4 arrested in the case of a dog tied to tracks and shot in Florida
Two teenagers have been arrested and charged with strapping a dog to railroad tracks in Sulphur Springs a week ago, shooting her and leaving her for dead.
Police said the mixed breed they have named Cabela had been purchased for dog fighting. They said during a news conference Wednesday night that she was shot after her new owners determined she was a poor fighter.
Natwan Callaway and Bobby Hollinger, both 17 and from Tampa, face an aggravated animal cruelty charge. Callaway, suspected of being the shooter, faces an armed trespassing charge, and Hollinger faces a trespassing charge for being on CSX property.
Two adults also were arrested.
Darnell N. Devlin, 18, and Kenny Bell, 21, were arrested Wednesday and charged with possession of a fighting dog. During their investigation, Tampa detectives searched the home of the dog, called Cabela, and found two other dogs with fighting injuries, police said. Detectives also found evidence of dog fighting in the backyard.
Devlin and Bell admitted to owning Cabela and the two other dogs, which Hillsborough County Animal Services took into custody, police said.
Investigators say Hollinger initially threw Cabela in the woods and shot at her. But Cabela ran home and sat on the porch, injured. So the teens caught and walked her back to the railroad tracks, tied her down and shot her again.

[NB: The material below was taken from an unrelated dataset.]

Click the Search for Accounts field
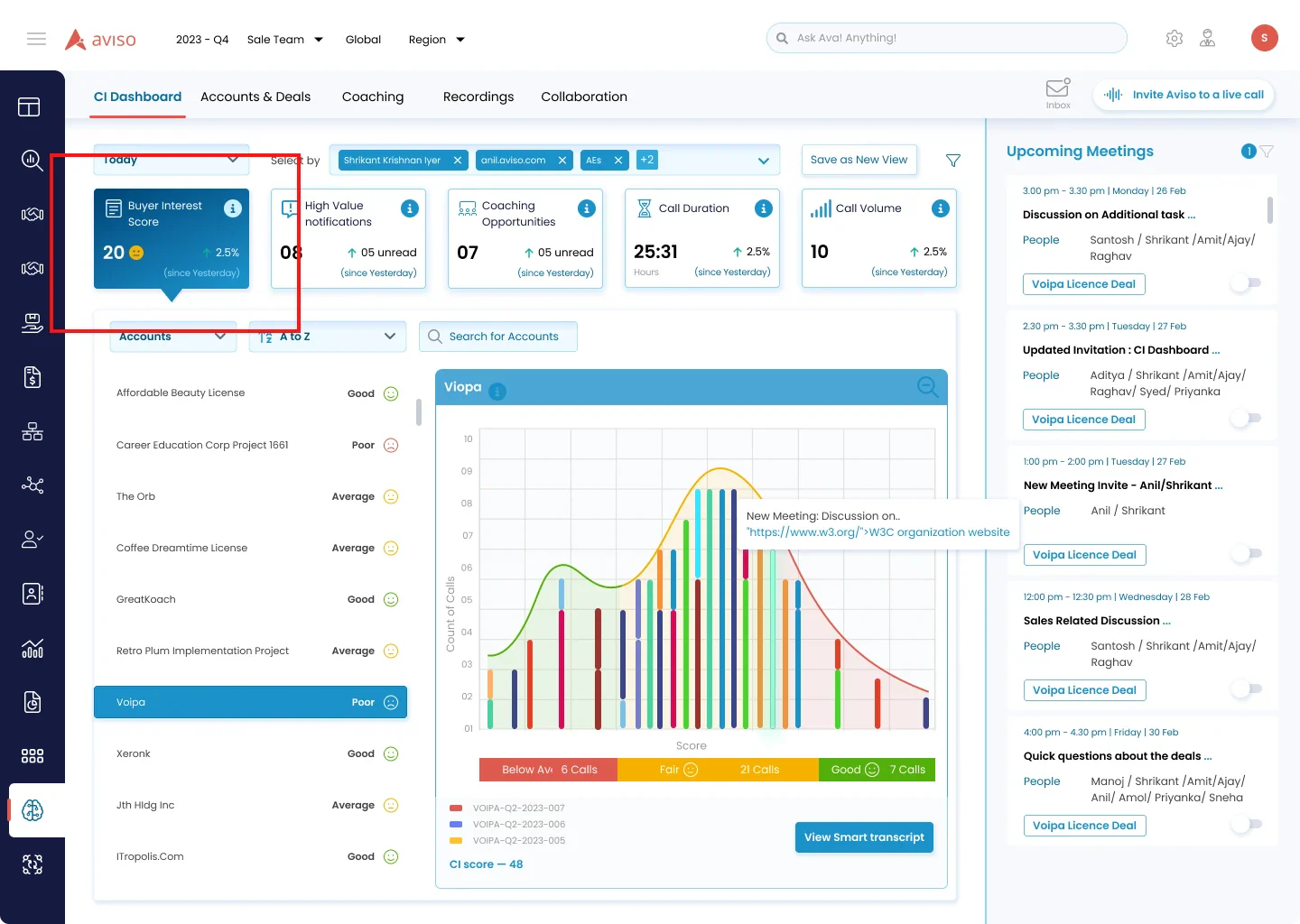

Police said they were tipped off to a surveillance video that shows Callaway, Hollinger and two adults walking Cabela to the railroad tracks. This was after the initial shooting, police said.
They used the video to identify one of the suspects and received confessions from Callaway and Hollinger, police said.
Stories of the dog’s shooting spread internationally and Tampa police received thousands of comments on their social media pages from animal lovers expressing outrage over the incident. Police said they, too, were emotionally affected.
“Nothing really prepares you to see a helpless animal tied so tight to a railroad track that she is literally pinned down,” said Sgt. Rich Mills, a 20-year veteran of the Tampa Police Department and military veteran who was one of the first to come to Cabela’s aid. “It touched me.”
Mills said he and his squad were one of three units to initially respond to shots fired along the railroad tracks south of Busch Boulevard. But what he saw at the end of E. Eskimo Drive disturbed him: Cabela, with gunshot wounds in the neck and right shoulder, belted down to the tracks like cargo tied down on a vehicle.
Lying in a pool of blood, Cabela neither whimpered nor barked, Mills said. He described the situation as “eerie.” Mills said his officers fashioned a makeshift muzzle, placed it around the pit bull mix’s mouth and carried her to a squad car.
Officers called CSX to halt possible trains and rushed the dog to emergency care.
Those at the Tampa Bay Veterinary Emergency Service clinic feared Cabela might lose a leg, but surgery proved successful, and she emerged with all limbs intact, a rod in the injured leg.
The clinic was flooded with donations, according to employees there. One woman, Selena Chiavatti, 33, drove from Orlando to donate a pink bed, toys and treats for the recovering dog.
“It's just a lot,” she said, tearing up. “That dog is sitting there in terror and no one is coming. ... It drives me crazy that people would do this.”